Our view: Hansell able to find middle ground during career
Published 3:00 pm Tuesday, March 19, 2024
- Sen. Bill Hansell, R-Athena, left, and Sen. Kayse Jama, D-Damascus, serve on the Senate Committee on Business and Labor on Feb. 21, 2024, at the Oregon Capitol in Salem. Hansell in a May 31 meeting of the Senate Interim Committee on Rules and Executive Appointments grilled Ivan Gall about how he would turn around the Oregon Water Resources Department in his first 100 days as its new director.
The retirement of longtime Eastern Oregon lawmaker Bill Hansell will leave a political gulf in terms of experience and know-how that will not be easy to fill.
Hansell, who served in the Oregon Legislature for 12 years, capped his final legislative session earlier this month.
A well-respected state senator, Hansell was able to avoid controversy with solid, methodical decisions that helped out his constituents and, overall, made the region a better place.
Hansell, of course, also had a long career as a county commissioner and was able to translate his common-sense methods to the assembly in Salem.
His experience and knowledge, though, will be what voters will feel the lack of, in significant and subtle ways, over the next few years.
What Hansell seemed to understand better than many other lawmakers was the need to seek compromise and the importance of keeping the big political picture in sight.

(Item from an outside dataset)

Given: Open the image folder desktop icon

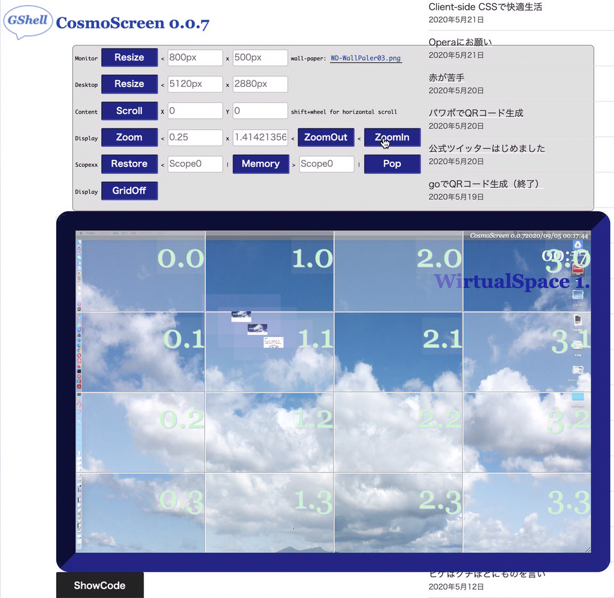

As a longtime Republican lawmaker, he was always in the minority and that meant the need to seek a middle ground to get legislation passed was essential.
Hansell was an expert in that type of politics. Sadly, that age-old art that makes democracies function is beginning to evaporate.
Hansell’s gift for getting to the heart of a flash-point issue and then finding solutions set him apart from many other lawmakers — both at the state and national level — who seek to wave the bloody shirt of political dogma at all costs.
Make no mistake, Hansell remained devoted to the Republican Party. Yet his ability to work within the perimeter of his party and still find ways to seek a middle ground to success will remain one of his lasting hallmarks.
Hansell, then, should feel satisfied as he departs the Oregon political stage. Satisfied he was able to do the best possible for voters in his region, and gratified he rose above the white noise produced by the lunatic fringe of both political parties to do what voters want most of all — produce results.